Christian Damiano (born 9 March 1950) is a French former professional football player and manager.

== Playing career ==
As a player, Damiano was a defender. Early in his youth career, he played for Cagnes, but he would then join the youth academy of Nice. He played for the B team of the club in the early 1970s.

== Managerial career ==
Damiano stopped playing football in 1974, at the age of 24. From 1974 to 1983, he was simultaneously head of the youth academy and assistant manager of the first team of Nice. From 1983 to 1986, he would then coach Stade Raphaëlois. He would also have various roles at the French Football Federation in this time period.

In 1986, Damiano became a coach at INF Vichy, a football academy. However, after it closed in 1990, he went to work as a coach for its counterpart INF Clairefontaine for two years.
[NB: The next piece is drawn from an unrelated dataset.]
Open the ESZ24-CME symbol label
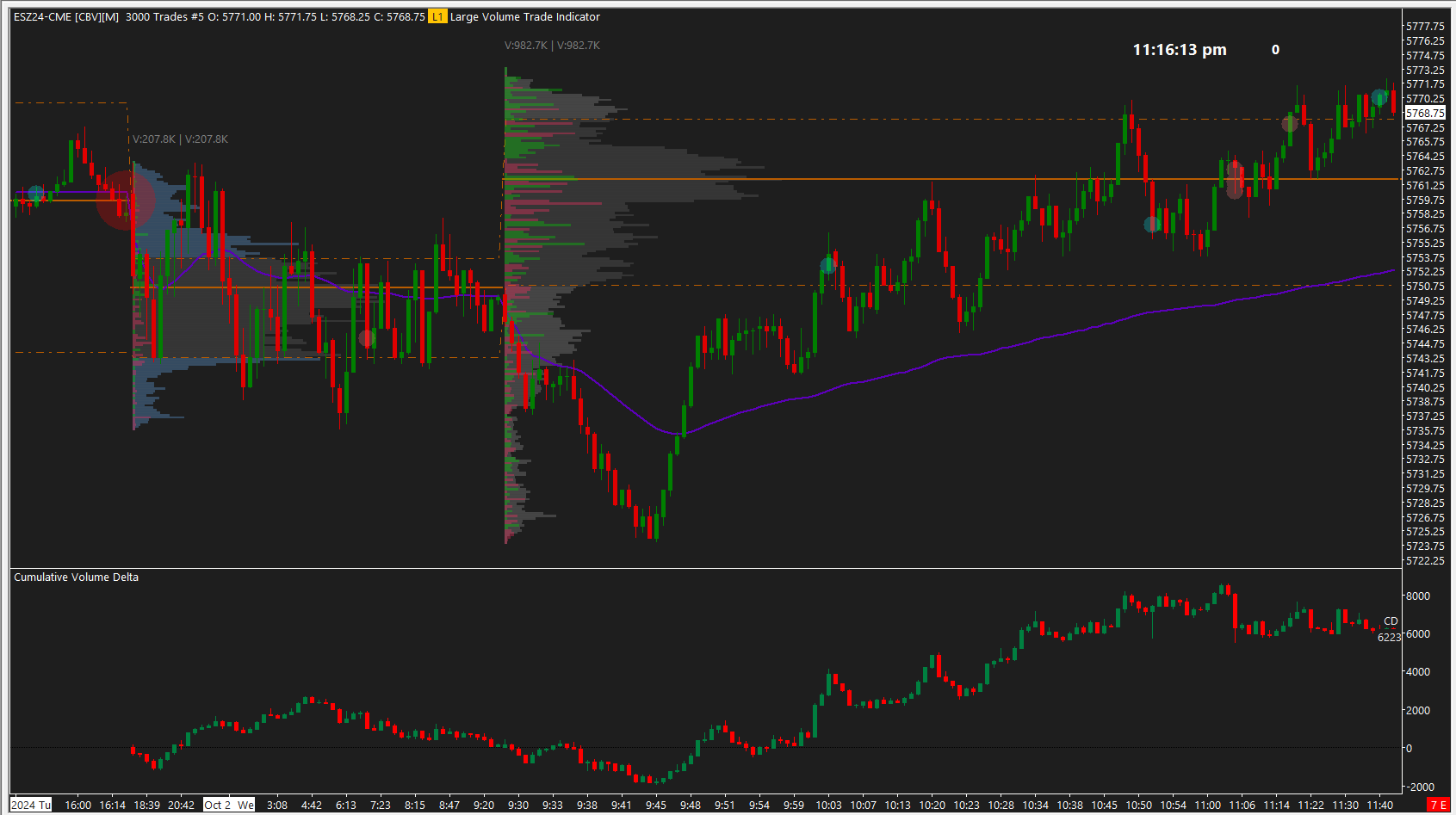41,16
From 1992 to 1999, Damiano was a coach at several youth teams of France. In 1999, he was the first-team manager of Nice, and also the assistant manager until 2000.

Damiano first moved to England in 2000 when he was appointed assistant to Jean Tigana at Fulham, and remained at the club until Tigana's departure in 2003. He then returned to work alongside Gérard Houllier again (as they had crossed paths as coaches in France youth teams), this time as an assistant coach at Liverpool, although he departed along with the manager in 2004. He was soon appointed to assist Steve Wigley at Southampton. He was briefly linked with the manager's job of the Australian national team, although he ultimately lost out to Guus Hiddink. Damiano would then go on to work as assistant manager under Claudio Ranieri from 2007 to 2012: he followed him at Parma, Juventus, Roma, and Inter Milan.